The solar meter measures the total electricity generated by the photovoltaic system. This is crucial for determining the yield generated and the cost-effectiveness of the PV system. The solar meter is installed on the direct current side, i.e. before the inverter.


A solar power inverter makes it possible to use the solar power generated in the household. Solar power is direct current, while households and the public grid use alternating current:

1、Direct current flows constantly in one direction, from negative to positive. The strength of the current remains constant over time;

2、With alternating current, the current flow regularly changes direction. The frequency, measured in Hertz (Hz), indicates how often this change takes place per second. In Europe, electricity grids operate at 50 Hz, which means the direction changes 50 times per second.

PV inverters use sophisticated circuits to generate a sinusoidal wave for electronic devices. The switches open and close power lines quickly, thus changing the direction of the current. In order to achieve a uniform sine wave, the switching frequency is divided into smaller segments with different current intensities.
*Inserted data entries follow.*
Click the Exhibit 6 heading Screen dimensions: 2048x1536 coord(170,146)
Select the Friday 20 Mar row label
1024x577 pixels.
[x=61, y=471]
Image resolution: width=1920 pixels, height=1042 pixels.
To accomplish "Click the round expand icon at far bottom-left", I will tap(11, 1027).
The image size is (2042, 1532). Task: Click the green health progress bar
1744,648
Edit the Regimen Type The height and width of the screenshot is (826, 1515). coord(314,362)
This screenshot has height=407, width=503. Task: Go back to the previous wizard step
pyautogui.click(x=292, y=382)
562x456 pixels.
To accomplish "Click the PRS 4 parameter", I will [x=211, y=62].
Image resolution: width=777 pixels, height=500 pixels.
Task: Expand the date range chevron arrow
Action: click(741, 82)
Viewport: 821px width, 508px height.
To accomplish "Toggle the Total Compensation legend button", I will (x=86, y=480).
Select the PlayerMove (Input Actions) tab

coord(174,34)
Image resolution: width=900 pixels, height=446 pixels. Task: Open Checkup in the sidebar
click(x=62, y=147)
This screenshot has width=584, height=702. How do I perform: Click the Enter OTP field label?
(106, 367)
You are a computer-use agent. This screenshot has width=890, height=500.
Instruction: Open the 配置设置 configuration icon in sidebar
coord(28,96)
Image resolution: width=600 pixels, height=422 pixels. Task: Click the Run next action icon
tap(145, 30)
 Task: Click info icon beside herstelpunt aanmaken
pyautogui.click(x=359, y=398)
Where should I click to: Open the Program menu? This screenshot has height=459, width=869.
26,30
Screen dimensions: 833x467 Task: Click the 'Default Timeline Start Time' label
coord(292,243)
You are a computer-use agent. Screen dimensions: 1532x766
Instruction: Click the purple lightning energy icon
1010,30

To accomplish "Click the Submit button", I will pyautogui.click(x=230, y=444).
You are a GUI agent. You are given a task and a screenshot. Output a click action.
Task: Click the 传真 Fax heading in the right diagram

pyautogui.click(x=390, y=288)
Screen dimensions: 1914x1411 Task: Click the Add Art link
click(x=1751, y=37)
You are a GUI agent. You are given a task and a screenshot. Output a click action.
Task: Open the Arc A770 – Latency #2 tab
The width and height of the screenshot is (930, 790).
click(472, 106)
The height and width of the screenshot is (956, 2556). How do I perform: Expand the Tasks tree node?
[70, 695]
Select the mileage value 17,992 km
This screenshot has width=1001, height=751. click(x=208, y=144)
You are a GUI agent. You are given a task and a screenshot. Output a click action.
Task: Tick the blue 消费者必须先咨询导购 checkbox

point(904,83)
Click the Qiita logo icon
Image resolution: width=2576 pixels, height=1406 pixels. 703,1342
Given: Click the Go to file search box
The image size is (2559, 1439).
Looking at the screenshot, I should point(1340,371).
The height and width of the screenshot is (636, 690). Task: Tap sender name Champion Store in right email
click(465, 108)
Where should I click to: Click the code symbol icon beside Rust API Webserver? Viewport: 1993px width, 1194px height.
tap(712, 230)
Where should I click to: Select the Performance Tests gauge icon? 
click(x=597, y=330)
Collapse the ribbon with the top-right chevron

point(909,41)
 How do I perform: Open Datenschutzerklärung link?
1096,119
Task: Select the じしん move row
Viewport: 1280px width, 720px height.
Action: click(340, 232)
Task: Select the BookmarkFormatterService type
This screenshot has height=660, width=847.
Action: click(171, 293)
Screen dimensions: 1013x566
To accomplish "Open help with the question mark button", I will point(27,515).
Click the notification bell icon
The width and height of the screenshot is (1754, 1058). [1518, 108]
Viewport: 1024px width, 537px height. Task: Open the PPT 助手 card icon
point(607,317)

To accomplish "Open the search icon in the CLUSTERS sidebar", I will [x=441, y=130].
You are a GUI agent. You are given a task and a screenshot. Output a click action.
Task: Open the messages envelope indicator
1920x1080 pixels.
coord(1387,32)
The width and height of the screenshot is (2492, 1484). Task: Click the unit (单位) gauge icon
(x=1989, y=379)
To monitor and optimize PV systems, modern inverters contain MPPT (Maximum Power Point Tracking). They influence the electrical current and voltage in order to operate the solar system close to its maximum power point.

Electricity storage

Due to high electricity prices, it is nowadays worth storing surplus electricity instead of feeding it into the grid. An electricity storage system is integrated into the PV system for this purpose. This makes it possible to use the self-generated solar power outside of the generation times. This in turn increases self-consumption and the profitability of the system.

An electricity storage system consists of a positive electrode (anode), a negative electrode (cathode) and an electrolyte as a conductive liquid. The electrolyte surrounds the two electrodes. If the solar system generates excess electricity, the electrons move through the electrolyte from the cathode to the anode. The anode is fully charged with electrons. At the anode, the electrons react and form atoms. In this way, excess electricity is stored in the form of chemical energy.

During discharge, the atoms move back to the cathode. There they are converted back into electrons. The electrons are available as electric current and are fed into the household circuit.

To make an energy storage system particularly worthwhile, combine it with an energy management system.

Energy management system

The task of an energy manager for PV systems is to increase self-consumption of solar power in the household and reduce electricity costs. The energy management system identifies and utilizes potential energy savings. It records and analyzes energy flows and sources, develops ideas for improvement, evaluates cost-effectiveness and implements them. Most energy management systems are controlled via an app or software.

Consumption meters and feed-in meters

If you connect a PV system to the public grid, you need a consumption meter and a feed-in meter:

1、The feed-in meter measures the electricity fed into the grid;
2、The consumption meter measures the electricity consumed in the household.

The consumption meter is usually already present. The feed-in meter is only installed when the PV system is commissioned, as soon as you register the system with the grid operator and it is approved by them. Nowadays, bi-directional meters are usually installed, which combine consumption and feed-in meters.